Treasury prices are rising across the board (except for maturities six months or less) suggesting that the S&P downgrade is having little or no effect on the markets. What is affecting the markets is the overall economic outlook which is bad and getting worse. Now it may be that the sense that economic policy in the US is out of control, which, at least in part, was the basis for the downgrade, is affecting contributing to pessimism about the future, but in that case the downgrade is merely reflecting what the market already was sensing. But it is not quality of US Treasuries that is the issue.
From today’s New York Times story:
The decision late Friday by the ratings agency Standard & Poor’s to downgrade the United States’s debt rating one level to AA+ from AAA has global implications, said Alessandro Giansanti, a credit market strategist at ING in Amsterdam.
“We can see that this may force the U.S. to move more aggressively to cut spending,” he said, something that could drive the already weak economy into recession and weigh on the economies of all of its trading partners. “That’s the main driver” of the stock market declines, he said.
So the markets are taking fright because they are expecting more draconian cuts in government spending and perhaps increased taxes as part of an upcoming budget deal.

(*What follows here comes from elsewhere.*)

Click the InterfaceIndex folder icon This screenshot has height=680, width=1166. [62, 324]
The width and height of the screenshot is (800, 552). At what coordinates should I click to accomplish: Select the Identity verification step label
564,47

You don’t have to be a Keynesian to understand that slashing government spending and raising taxes precisely when the economy is starting to weaken is not good counter-cyclical policy. But that is the program that almost everyone in Washington, gripped by a deficit-cutting frenzy, has signed on to. The idea that we must — MUST — reduce the budget deficit is now wreaking havoc. With the Fed apparently as paralyzed now as it was in September 2008, we are not in a good place.